Reproduce, without alteration, the part of the entries that opens with the line containing "The image size is (760, 570)." and closes with the line containing "Action: click(x=90, y=369)", including both of those lines.

--- Start ---

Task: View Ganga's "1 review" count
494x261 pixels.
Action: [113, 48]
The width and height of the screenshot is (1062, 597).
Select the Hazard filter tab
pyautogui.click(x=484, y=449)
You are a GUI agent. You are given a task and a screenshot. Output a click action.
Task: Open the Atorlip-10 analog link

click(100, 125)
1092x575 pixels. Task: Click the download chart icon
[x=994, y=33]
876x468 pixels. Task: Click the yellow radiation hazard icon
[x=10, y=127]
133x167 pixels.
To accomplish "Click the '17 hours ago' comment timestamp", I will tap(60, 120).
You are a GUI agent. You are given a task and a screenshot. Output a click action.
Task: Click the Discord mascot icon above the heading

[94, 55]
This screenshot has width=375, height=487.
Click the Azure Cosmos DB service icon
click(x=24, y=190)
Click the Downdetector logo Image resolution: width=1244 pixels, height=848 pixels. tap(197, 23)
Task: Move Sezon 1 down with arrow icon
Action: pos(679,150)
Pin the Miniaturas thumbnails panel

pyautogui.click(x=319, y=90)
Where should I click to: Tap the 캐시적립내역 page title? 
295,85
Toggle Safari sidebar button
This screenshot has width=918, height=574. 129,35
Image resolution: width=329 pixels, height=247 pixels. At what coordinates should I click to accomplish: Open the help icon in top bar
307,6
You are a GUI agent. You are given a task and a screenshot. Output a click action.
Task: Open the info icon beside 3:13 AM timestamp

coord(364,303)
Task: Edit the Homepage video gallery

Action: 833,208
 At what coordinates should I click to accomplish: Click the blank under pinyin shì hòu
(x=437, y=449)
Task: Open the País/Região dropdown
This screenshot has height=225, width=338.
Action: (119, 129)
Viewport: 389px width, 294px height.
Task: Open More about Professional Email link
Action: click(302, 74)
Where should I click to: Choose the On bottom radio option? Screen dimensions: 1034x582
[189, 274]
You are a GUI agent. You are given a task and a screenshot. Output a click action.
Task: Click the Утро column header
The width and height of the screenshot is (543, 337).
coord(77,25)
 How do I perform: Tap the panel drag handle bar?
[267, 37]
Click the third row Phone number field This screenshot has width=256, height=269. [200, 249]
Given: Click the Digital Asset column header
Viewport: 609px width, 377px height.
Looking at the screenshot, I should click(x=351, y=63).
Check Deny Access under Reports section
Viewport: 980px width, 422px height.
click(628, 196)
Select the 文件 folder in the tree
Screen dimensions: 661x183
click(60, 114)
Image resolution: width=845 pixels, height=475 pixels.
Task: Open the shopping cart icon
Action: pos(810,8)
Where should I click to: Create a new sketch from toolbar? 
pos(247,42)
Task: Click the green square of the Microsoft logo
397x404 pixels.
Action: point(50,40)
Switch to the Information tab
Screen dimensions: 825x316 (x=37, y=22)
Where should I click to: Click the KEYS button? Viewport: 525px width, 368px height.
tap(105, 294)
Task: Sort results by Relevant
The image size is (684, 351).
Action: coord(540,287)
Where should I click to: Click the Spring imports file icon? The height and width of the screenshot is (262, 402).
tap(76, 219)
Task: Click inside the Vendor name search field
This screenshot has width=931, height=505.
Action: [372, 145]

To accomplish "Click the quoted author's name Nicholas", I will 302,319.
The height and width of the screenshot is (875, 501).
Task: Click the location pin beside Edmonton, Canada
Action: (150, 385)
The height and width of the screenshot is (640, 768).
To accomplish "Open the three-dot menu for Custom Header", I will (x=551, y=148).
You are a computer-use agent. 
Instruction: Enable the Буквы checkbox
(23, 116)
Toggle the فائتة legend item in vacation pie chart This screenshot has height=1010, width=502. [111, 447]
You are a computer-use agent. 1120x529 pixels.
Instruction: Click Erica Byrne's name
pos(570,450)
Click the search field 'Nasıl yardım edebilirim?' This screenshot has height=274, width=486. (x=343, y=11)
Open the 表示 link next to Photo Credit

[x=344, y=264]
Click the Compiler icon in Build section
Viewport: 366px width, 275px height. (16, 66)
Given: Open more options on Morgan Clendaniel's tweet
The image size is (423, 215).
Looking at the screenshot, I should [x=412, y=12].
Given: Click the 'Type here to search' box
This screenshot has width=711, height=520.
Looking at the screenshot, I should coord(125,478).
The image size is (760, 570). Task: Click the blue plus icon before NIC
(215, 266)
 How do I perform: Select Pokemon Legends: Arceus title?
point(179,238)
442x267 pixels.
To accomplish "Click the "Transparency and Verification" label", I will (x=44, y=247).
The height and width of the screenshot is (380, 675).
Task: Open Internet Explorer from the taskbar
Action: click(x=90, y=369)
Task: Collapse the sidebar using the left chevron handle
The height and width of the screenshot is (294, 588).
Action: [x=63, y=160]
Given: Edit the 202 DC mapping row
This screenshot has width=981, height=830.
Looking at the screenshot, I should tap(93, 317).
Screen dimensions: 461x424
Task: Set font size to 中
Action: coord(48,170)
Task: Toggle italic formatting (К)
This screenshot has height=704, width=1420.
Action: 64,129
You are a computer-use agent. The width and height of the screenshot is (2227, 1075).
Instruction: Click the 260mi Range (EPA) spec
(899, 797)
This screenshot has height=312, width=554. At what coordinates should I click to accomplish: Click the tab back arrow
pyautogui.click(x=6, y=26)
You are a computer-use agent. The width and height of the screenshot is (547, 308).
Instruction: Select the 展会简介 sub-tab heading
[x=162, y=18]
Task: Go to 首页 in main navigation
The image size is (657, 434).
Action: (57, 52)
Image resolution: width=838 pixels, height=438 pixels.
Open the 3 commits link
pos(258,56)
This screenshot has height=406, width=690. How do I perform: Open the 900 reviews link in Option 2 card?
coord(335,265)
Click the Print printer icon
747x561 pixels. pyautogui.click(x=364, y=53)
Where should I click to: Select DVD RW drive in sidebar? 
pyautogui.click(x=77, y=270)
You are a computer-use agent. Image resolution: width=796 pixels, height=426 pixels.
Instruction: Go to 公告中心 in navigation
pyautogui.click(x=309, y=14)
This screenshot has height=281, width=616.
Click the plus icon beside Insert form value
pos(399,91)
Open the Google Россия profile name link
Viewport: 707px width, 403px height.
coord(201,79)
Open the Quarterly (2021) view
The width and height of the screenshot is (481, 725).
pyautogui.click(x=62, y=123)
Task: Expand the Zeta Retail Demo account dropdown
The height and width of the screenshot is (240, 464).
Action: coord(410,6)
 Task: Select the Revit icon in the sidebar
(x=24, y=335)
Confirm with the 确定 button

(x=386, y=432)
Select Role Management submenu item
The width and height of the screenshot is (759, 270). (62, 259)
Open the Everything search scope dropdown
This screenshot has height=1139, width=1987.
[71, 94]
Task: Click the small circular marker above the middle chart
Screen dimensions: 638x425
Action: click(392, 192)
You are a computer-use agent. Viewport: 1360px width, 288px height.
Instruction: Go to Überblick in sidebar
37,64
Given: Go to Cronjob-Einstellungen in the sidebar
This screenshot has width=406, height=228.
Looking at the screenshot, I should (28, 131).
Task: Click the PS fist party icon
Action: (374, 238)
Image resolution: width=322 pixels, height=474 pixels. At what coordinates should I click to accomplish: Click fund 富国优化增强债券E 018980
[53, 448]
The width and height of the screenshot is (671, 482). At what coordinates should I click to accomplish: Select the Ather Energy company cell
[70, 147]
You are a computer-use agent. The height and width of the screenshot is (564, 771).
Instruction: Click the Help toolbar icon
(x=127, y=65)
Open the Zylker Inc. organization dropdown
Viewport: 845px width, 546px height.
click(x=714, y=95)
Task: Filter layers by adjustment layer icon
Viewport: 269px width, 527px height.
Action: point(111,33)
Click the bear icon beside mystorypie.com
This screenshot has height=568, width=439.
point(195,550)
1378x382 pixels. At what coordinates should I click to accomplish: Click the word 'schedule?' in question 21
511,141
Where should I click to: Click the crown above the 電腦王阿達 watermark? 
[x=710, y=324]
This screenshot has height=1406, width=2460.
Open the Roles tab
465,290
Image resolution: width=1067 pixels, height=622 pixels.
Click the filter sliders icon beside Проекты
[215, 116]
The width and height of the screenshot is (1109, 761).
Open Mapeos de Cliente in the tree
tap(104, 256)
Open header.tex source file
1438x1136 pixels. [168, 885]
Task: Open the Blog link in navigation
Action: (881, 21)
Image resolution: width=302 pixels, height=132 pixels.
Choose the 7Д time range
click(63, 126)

--- End ---

Exercise output –
The image size is (760, 570). Task: Click the blue plus icon before NIC
(215, 266)
 How do I perform: Select Pokemon Legends: Arceus title?
point(179,238)
442x267 pixels.
To accomplish "Click the "Transparency and Verification" label", I will (x=44, y=247).
The height and width of the screenshot is (380, 675).
Task: Open Internet Explorer from the taskbar
Action: click(x=90, y=369)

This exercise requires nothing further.